01bcceabc42489b3af4b4496e333a86e
003d4f8e9c5a066d7b248230d8a4fcb5

However when I train them for a few epochs with a constant learning rate just to see if I expect the test accuracy to be completely random I normally get > 40% validation accuracy, so the fact that the test accuracy is random doesn't seem right to me. (Obviously the test accuracy isn't the validation accuracy and I'm not using the same training procedure but I wouldn't expect such different results between the 2).

I get my test accuracies from the nasbench api as follows

for unique_hash in nasbench.hash_iterator():
        matrix = nasbench.fixed_statistics[unique_hash]['module_adjacency']
        operations = nasbench.fixed_statistics[unique_hash]['module_operations']
        spec = ModelSpec(matrix, operations)
        data = nasbench.query(spec)
        acc = 100.*data['test_accuracy']

Is this correct?

If they are incorrect, is there some systematic cause which would let me know which models I can trust the test accuracies for and which ones I can't?

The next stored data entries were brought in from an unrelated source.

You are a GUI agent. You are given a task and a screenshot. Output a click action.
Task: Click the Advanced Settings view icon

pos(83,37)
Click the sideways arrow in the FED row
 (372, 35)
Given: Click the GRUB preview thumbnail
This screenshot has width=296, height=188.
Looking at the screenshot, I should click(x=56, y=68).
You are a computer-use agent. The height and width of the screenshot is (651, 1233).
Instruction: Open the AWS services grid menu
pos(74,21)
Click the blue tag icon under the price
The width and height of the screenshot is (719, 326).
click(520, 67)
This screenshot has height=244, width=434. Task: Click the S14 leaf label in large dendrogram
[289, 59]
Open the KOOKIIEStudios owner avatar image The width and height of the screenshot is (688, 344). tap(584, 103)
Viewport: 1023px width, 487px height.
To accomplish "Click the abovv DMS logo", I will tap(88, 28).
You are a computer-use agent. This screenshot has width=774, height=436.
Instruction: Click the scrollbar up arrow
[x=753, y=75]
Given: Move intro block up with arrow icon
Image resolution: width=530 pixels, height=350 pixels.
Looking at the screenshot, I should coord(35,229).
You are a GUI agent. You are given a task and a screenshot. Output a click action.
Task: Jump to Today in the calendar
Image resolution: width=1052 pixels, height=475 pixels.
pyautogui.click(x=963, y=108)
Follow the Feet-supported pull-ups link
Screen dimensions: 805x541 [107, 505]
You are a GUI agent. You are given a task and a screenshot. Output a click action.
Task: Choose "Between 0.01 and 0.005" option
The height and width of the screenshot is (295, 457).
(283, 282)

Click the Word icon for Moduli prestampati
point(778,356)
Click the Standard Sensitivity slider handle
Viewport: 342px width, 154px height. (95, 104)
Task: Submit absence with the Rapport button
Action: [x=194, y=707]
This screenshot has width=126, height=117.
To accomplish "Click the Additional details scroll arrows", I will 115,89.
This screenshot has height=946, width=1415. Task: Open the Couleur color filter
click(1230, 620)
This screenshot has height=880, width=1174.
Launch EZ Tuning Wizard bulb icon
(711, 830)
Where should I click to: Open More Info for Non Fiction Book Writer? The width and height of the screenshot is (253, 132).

Apologies if I've misunderstood something.

Thanks again

@wendli01
Copy link

wendli01 commented Jan 22, 2021

As far as I understand it, this happens sometimes with tensorflow when the learning rate is borderline too high (for the selected model).
It can then be a result of the model constantly overshooting local optima because of the high step size and some tensorflow internal safeguards that basically output predictions as a dummy classifier.

Usually this behavior is also quite stochastic, meaning it might only appear in one of the 3 runs.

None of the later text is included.